When I say “last minute”, I mean on Tuesday and since we all wanted the collector’s edition in-game doodads, which could make or break the game, you just really never know with those doodads, we scrambled that afternoon to preorder. Therefore, no time to do any prelim homework and research.

Although, one would not think that one needed homework and research for the noob levels. The noob levels are usually something that just happens and almost before you know it, you’re level-whatever and have a firm understanding of what your spell lines do, and what your role in a group will be, and which level monsters you stay away from and which are ok to engage.

I’d really like to know why a level THREE mob is doing any damage at all to a level SIX player. I wouldn’t run up to a level 18 mob and expect to make any headway. I expect to get sent to the swirly graveyard thingy. I mean, a level six organic intelligence versus a level 3 artifical intelligence .. SHOULD BE NO CONTEST. Maybe by the time I’m level 10, I’ll figure out how they’re conning these mobs. I can kill level-zero aloe seeds, or pods or whatever those are, in one hit. So I have that going for me. Which is nice.

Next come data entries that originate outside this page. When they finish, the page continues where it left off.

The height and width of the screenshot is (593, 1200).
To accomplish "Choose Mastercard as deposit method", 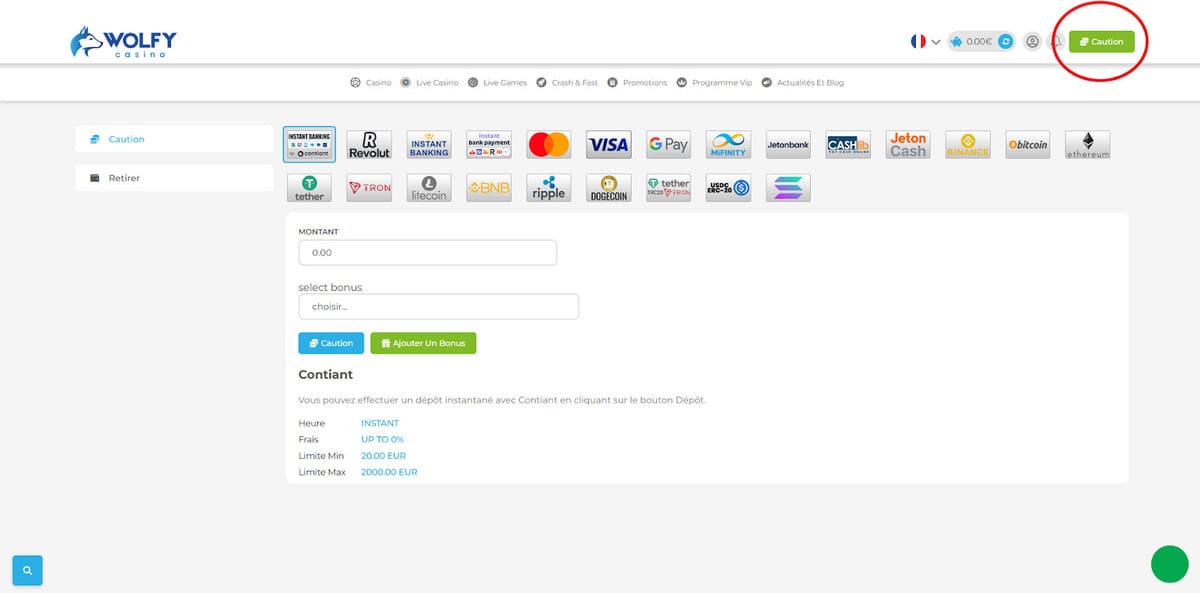I will click(548, 145).
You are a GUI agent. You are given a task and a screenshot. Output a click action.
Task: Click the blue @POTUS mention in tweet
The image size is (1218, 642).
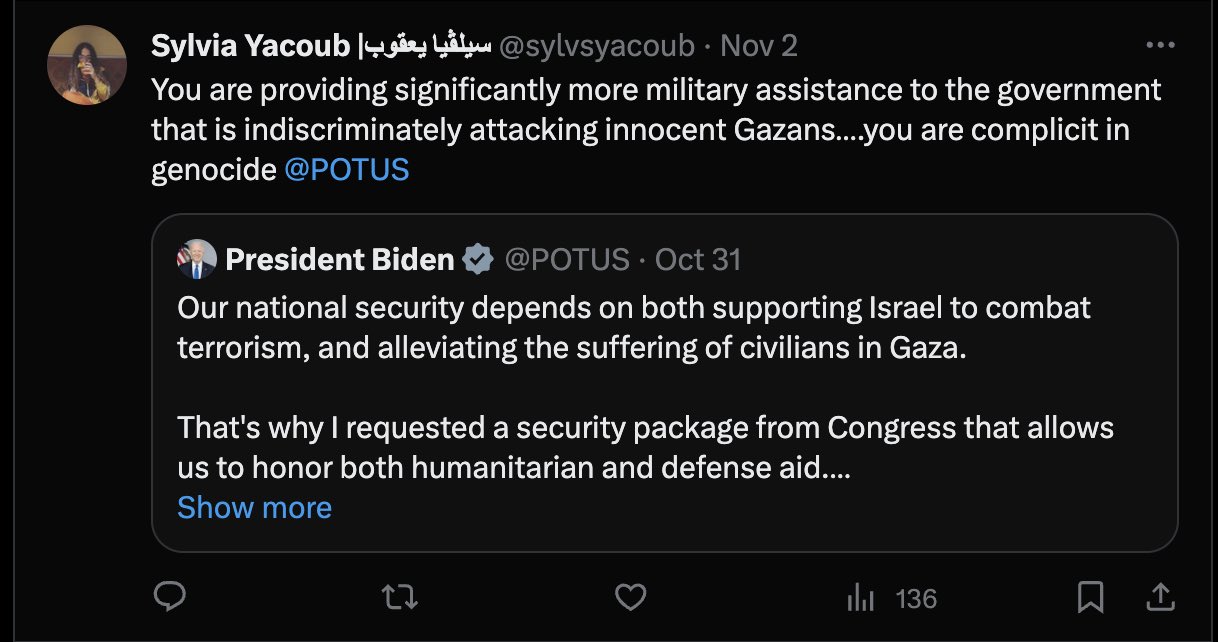tap(346, 170)
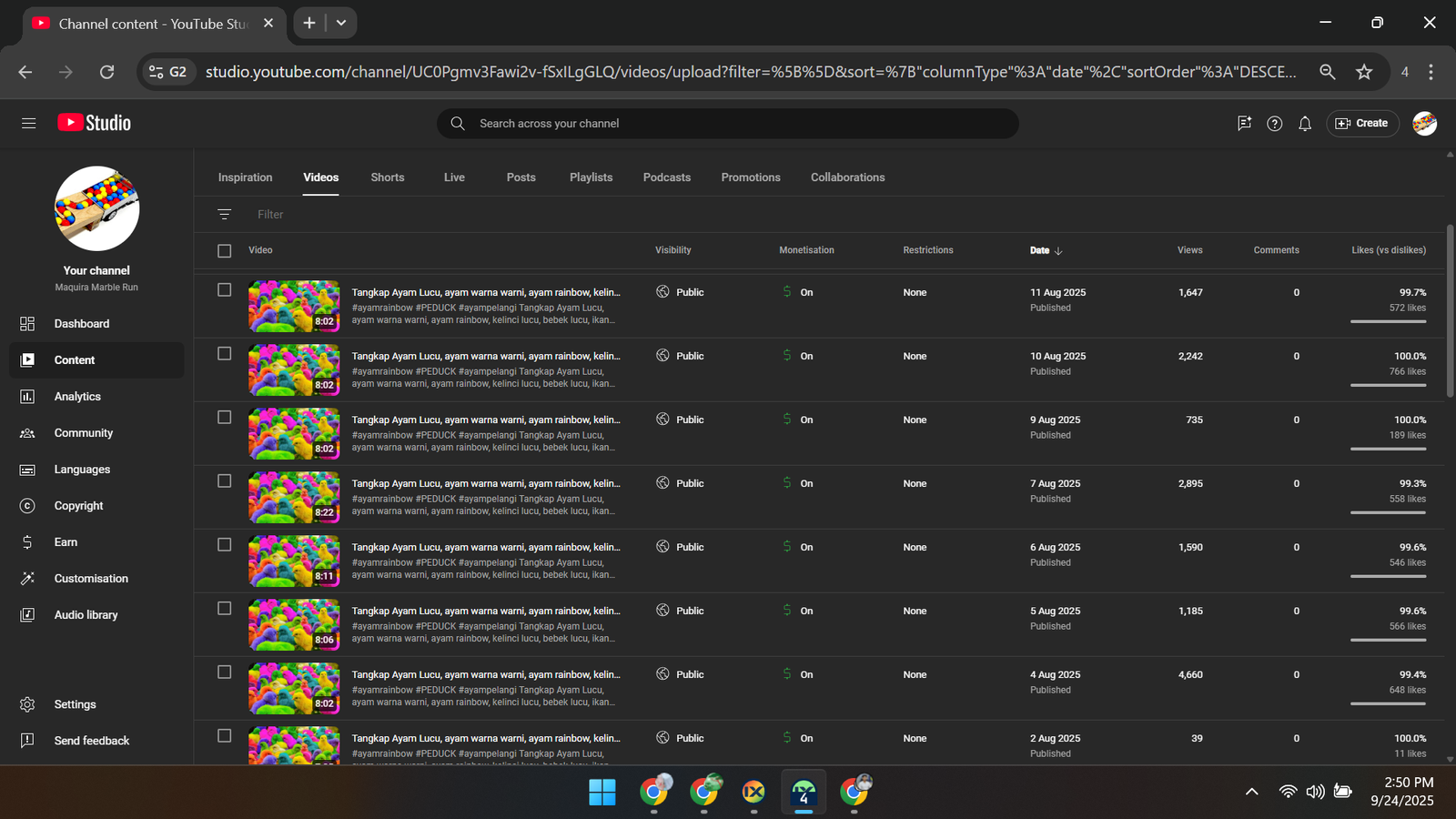This screenshot has height=819, width=1456.
Task: Click the filter lines icon
Action: 225,215
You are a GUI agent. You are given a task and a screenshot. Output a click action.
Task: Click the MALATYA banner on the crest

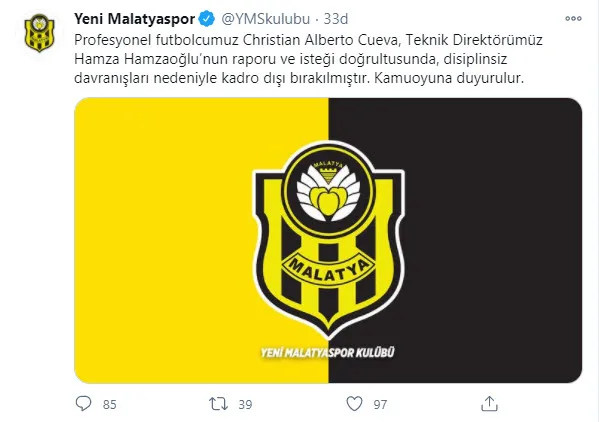[329, 269]
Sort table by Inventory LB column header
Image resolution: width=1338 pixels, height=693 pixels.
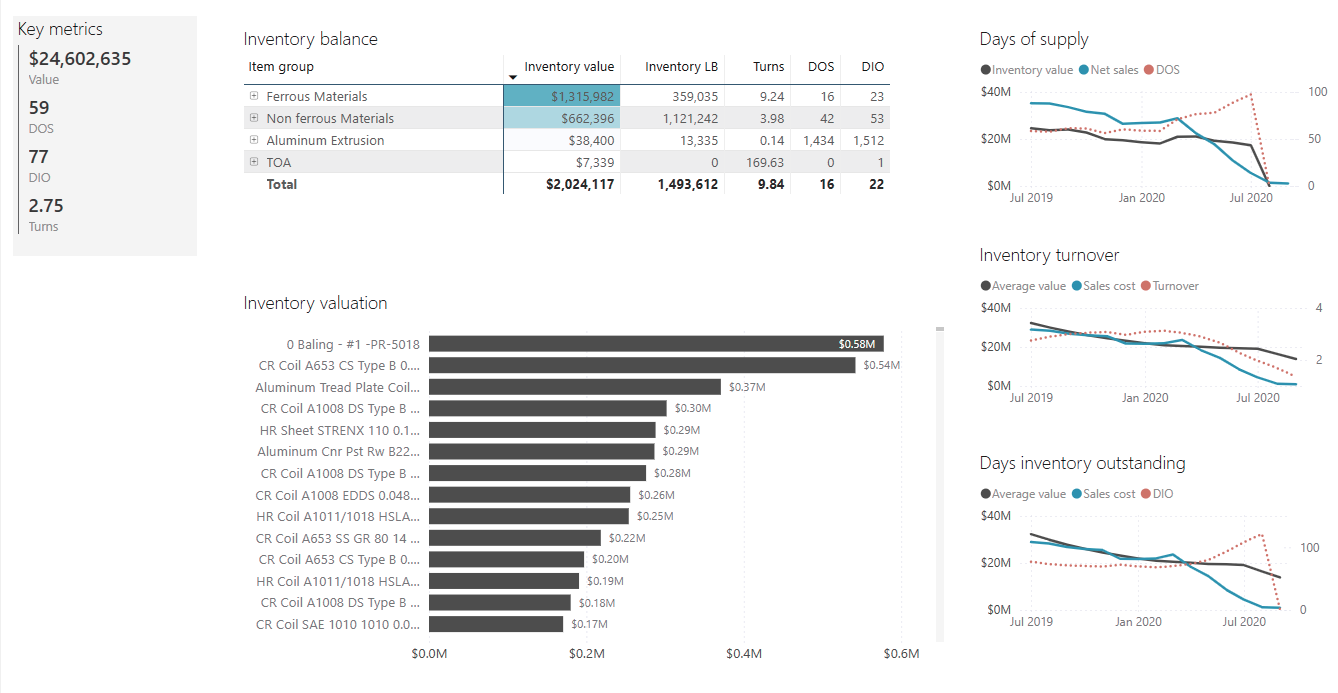(x=681, y=67)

Day Two ended without much fanfare, or progress … some of the guys had to redo their characters because they accidentally perma-trained in a second profession they didn’t really want. Not sure how they did that with all the dire warnings the trainer NPCs give you.

The one dude asked the million dollar question in TeamSpeak before we logged for the night: so do you guys like this game or hate it? Note that he didn’t ask “are we finally getting the hang of this game” because he already knew the answer to that.

Unanimous vote: I don’t know, it’s ok, I guess.

Usually, the noob levels are the honeymoon. It’s just one big happy player population, utterly in love with the new landscapes, the new adventures, the new magic and combat systems. “It’s ok, I guess” doesn’t sound like a honeymoon.

Sounds more like one of those relationships you have to work at.

4 thoughts on “The Second Day was so much Better

  1. Biased opinion: EQ2 is very good. Don’t pass up a chance to at least try it. I’m serious, it really is good and I think it’s only derided because of the negative brandpower that SOE is carrying around right now.

    I didn’t make it past day 1 of Guild Wars. It’s a beautifully bland world. I decided I’d rather spend my time defending Tarren Mill and building a necro in EQ2.

  2. I will not say never. But, EQ2 had a rough start … word of mouth wise … which had nothing to do, really, with the Sony branding. That put it at the bottom of my list of things to buy/try. I can’t buy every game, so if a bunch of e-friends say, “i heard it sucks”, I kinda go with that.

    Stupid way to judge a game I don’t have and didn’t beta, I know, but that’s my system. I know a lot of positive changes have gone in since release, so again, I won’t say never. 🙂

  3. It only took the EQ2 Trial of the Isle thing to steer me clear of EQ2. I was already into WoW but I figured what the hell and tried it out. Ten minutes into the game I wanted the hell off the boat away from the annoying talking pirate captain and his people. I wasn’t much more impressed once I got onto the island. People have told me before, “Well that’s just the trial demo thingy which is just the newbie part of the game. Once you play the real game it’s a lot better”. The thing is that I was amazed by WoW when I turned it on for the first time and walked around in newbie land rather than being pissed off by the newbie area. If the Trial of the Isle was inteded to do something else than annoy me, well then they need to make a new version of it so that you are just utterly amazed and cannot do anything but pull your credit card out and make a purchase.